Deep Noisy-Label Learning Based Cross-Resolution Land-Cover Mapping in Kenya
Keywords: Land-cover mapping, noisy-label learning, cross-resolution, deep learning
Abstract. High-resolution land-cover information is critical for environmental monitoring across rapidly changing African landscapes, yet national-scale 10 m mapping remains limited by scarce training data and inconsistencies among existing products. This study presents a scalable framework for generating a 10 m land-cover map of Kenya for 2022 by integrating multi-temporal Sentinel-2 composites, historical land-cover datasets, and volunteered geographic information. A confidence-weighted fusion of GlobeLand30, FROM-GLC, and FROM-GLC10 produces large-scale synthetic labels that reduce temporal misalignment and systematic biases.
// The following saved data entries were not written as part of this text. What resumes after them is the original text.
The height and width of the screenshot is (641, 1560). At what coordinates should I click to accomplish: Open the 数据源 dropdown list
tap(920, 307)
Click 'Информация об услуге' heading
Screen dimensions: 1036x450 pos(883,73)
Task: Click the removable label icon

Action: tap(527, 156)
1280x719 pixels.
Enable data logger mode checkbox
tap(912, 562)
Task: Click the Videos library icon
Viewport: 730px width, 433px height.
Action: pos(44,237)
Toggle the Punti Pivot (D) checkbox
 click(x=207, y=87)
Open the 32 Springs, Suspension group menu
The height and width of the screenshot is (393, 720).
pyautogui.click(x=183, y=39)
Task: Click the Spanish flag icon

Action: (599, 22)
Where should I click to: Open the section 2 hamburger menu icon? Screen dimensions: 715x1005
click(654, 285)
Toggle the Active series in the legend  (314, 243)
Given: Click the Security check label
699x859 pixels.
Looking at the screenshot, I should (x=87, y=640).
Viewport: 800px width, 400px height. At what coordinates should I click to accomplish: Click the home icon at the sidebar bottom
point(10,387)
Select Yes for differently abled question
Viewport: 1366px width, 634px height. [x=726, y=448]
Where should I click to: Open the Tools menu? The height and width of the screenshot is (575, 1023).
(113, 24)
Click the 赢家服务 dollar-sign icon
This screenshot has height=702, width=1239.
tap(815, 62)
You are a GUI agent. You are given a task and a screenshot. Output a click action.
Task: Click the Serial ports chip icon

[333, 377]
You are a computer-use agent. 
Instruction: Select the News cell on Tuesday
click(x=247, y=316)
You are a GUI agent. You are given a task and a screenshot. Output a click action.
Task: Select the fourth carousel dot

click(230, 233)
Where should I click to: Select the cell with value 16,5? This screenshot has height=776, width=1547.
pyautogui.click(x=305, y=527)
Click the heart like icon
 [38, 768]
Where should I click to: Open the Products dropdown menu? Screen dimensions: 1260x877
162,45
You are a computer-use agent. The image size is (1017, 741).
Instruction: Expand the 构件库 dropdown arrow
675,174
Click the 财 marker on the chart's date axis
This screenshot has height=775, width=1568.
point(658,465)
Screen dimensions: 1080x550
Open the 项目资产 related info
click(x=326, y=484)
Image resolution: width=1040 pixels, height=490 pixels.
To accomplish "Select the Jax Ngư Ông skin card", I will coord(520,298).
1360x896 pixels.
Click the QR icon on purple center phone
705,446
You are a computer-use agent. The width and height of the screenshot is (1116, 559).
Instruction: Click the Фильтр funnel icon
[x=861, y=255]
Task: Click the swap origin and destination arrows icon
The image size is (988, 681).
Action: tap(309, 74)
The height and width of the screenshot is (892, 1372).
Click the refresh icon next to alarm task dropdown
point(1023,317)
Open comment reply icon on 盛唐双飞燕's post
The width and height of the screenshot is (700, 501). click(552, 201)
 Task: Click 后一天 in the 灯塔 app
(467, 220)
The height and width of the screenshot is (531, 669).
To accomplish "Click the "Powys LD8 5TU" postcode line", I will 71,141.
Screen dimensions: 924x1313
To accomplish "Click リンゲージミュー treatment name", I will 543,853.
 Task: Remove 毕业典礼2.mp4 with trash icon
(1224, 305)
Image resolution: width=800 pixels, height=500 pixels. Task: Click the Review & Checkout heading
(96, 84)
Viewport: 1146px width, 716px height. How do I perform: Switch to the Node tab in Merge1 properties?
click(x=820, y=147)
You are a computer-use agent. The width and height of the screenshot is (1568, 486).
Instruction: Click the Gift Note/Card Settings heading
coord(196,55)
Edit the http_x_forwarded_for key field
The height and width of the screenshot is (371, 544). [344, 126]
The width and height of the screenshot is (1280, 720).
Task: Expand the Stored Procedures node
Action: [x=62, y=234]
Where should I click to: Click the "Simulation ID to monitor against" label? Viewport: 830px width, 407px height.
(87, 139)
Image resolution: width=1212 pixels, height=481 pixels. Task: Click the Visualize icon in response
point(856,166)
A ConvNeXt–UPerNet segmentation network trained with a noise-aware bootstrap focal loss effectively captures Kenya’s strong multi-scale heterogeneity, from cropland mosaics and rangelands to riparian corridors and expanding urban areas. The resulting map shows clear improvements in spatial coherence and thematic detail over existing 10–30 m products. The proposed approach offers a practical pathway for routine 10 m national mapping in data-sparse regions and provides timely, reliable information for ecological monitoring, agricultural assessment, and sustainable land-use planning in Kenya and East Africa.